La decisión de perfeccionar mediante ese acto la Procuración Penitenciaria en ámbito del Poder Legislativo, que fue creada a pesar de la oposición del Poder Ejecutivo a fines del año pasado, parece estar apuntada específicamente a posibilitar que el titular de esa institución defina la estructura orgánica funcional y administrativa de la Procuración –que deberá ser aprobada por la Cámara con el voto de los dos tercios de sus miembros- y designe a los funcionarios y empleados, para poder incorporar dentro del proyecto de presupuesto 2016 los recursos económicos con que contará ese organismo.
En la última sesión ordinaria de 2014, realizada el jueves 4 de diciembre, el Parlamento votó por unanimidad el proyecto impulsado por el bloque de la UCR para constituir en la provincia un organismo cuyo “objetivo fundamental es proteger los Derechos Humanos de los internos comprendidos en el Régimen Penitenciario Provincial, de todas las personas privadas de su libertad por cualquier motivo en jurisdicción provincial, comprendidos comisarias, alcaldías y cualquier tipo de locales en donde se encuentren personas privadas de libertad”, para lo cual “el Procurador Penitenciario podrá iniciar y proseguir de oficio o a petición del interesado o familiar de éste, hasta el cuarto grado de consanguinidad, o de su apoderado o defensor, cualquier investigación, conducente al esclarecimiento y cese, en su caso de actos, hechos u omisiones que afecten los derechos de los procesados y condenados sujetos al Régimen Penitenciario Provincial y de todas las personas privadas de su libertad por cualquier motivo en jurisdicción provincial”, inclusive de aquellos “procesados y condenados por la justicia federal que se encuentren internados en establecimientos provinciales”.
El 13 de enero de este año, el Poder Ejecutivo dictó el decreto 122 mediante el cual vetó totalmente el proyecto en cuestión, por considerar que la institución creada en el ámbito legislativo superponía sus competencias en la materia con las que son propias del Poder Judicial, las otorgadas a la Secretaría de Derechos Humanos y a al comité de evaluación de seguimiento y aplicación de la convención contra la tortura y otros tratos o penas crueles, inhumanos o degradantes que fuera creado por la Legislatura en 2011.
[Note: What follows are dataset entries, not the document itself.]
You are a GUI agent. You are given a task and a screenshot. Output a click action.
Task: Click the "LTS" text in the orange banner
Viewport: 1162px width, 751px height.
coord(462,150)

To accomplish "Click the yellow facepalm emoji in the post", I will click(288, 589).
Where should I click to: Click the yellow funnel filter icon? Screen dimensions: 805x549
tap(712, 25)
Tanto este como los demás argumentos esgrimidos por el Ejecutivo, no lograron conmover la postura inicial de los parlamentarios, quienes en la primera sesión ordinaria de este año rechazaron por 14 votos a favor (Del Corro estuvo ausente) esas objeciones e insistieron en la sanción de la norma.
A fines de marzo la ley quedó promulgada de hecho y a mediados del mes de mayo la UCR presentó la terna de candidatos de entre los cuales la Legislatura debía elegir al Procurador Penitenciario.
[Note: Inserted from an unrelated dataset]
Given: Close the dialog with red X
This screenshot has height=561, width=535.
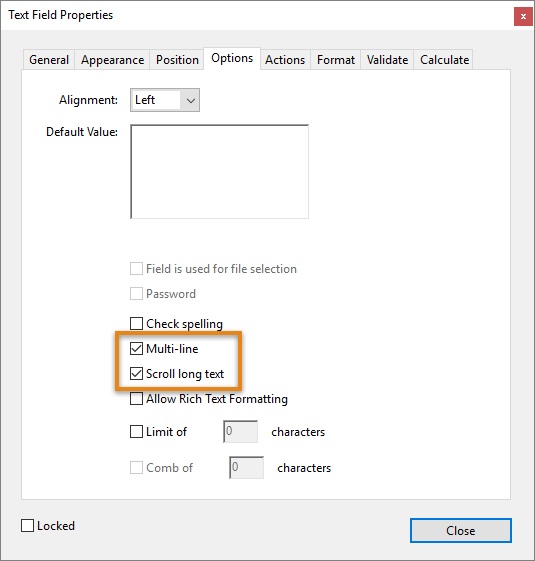Looking at the screenshot, I should (523, 16).
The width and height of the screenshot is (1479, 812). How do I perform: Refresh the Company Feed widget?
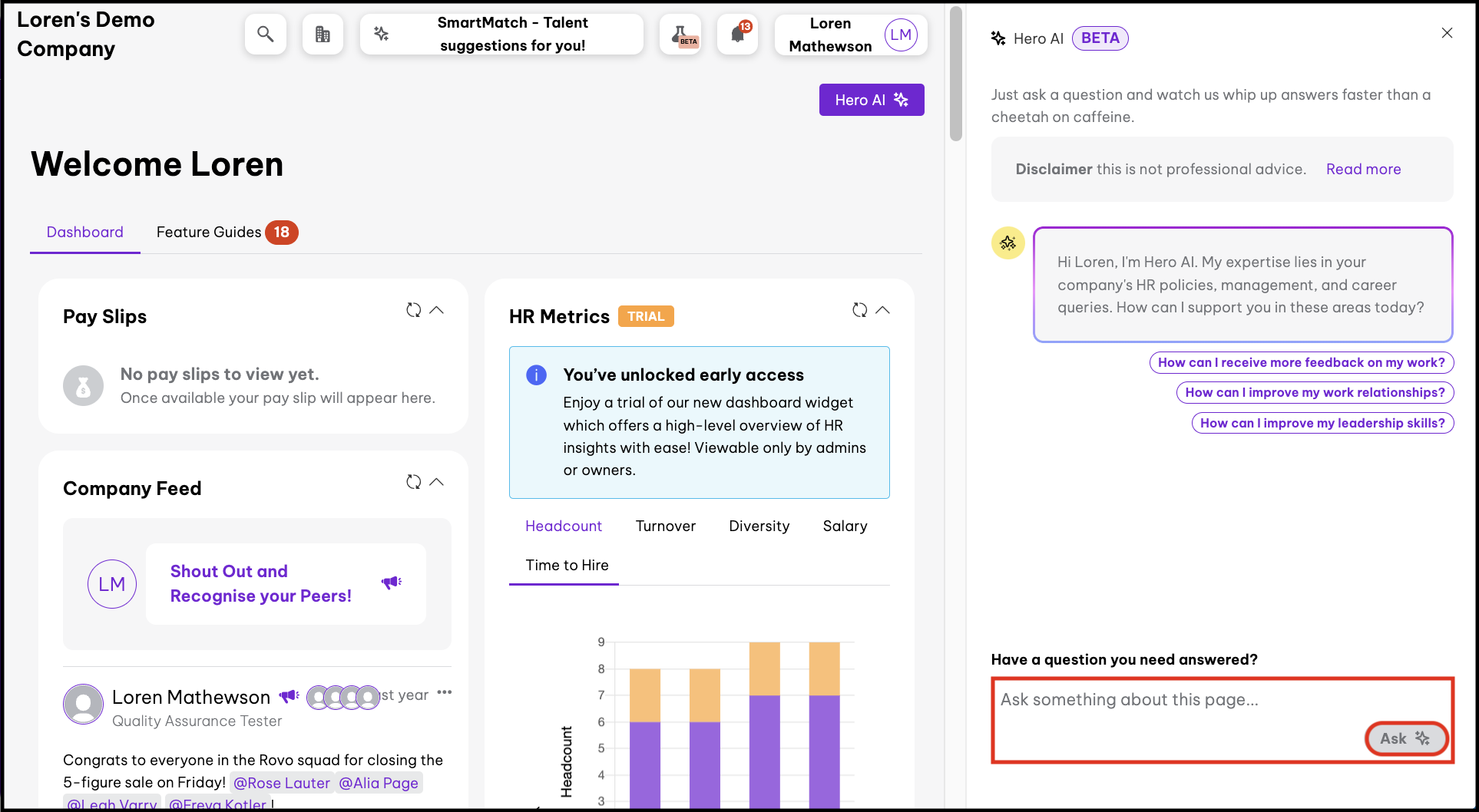pyautogui.click(x=413, y=482)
Los postulantes eran los abogados Francisco Ibarra Rodríguez, impulsado por el radical Pablo Blanco; Pedro Fernández, respaldado por justicialista Susana Siracusa, y Hernán Gaite a propuesta del también justicialista Eduardo Barrientos.
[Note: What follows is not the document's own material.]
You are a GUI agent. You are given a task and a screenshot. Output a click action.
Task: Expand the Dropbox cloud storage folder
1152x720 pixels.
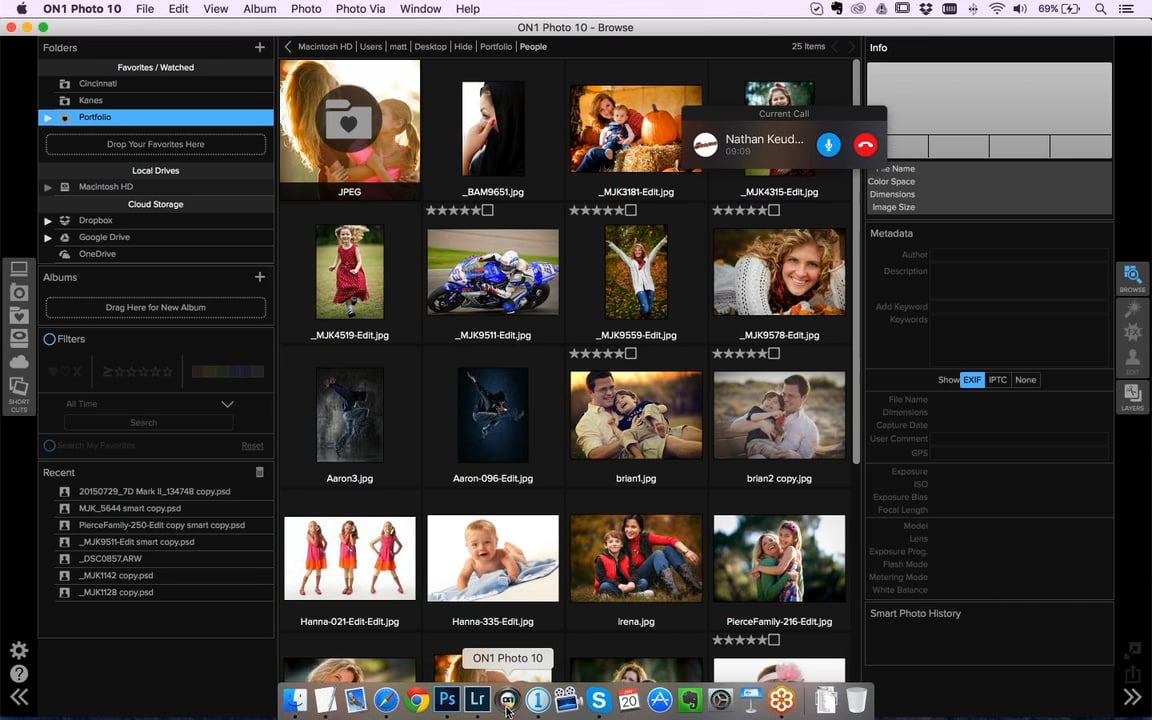point(47,221)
En la sesión del 8 de julio, y acuerdo político mediante, los 12 legisladores que tomaron parte de ese encuentro parlamentario (estuvieron ausentes Del Corro, Arcando y Lechman) eligieron por unanimidad al abogado Francisco Ibarra Rodríguez como procurador penitenciario. En esa oportunidad quedó planteado el compromiso de Ibarra Rodríguez de designar a Pedro Fernández (propuesto por la legisladora Siracusa) como procurador adjunto.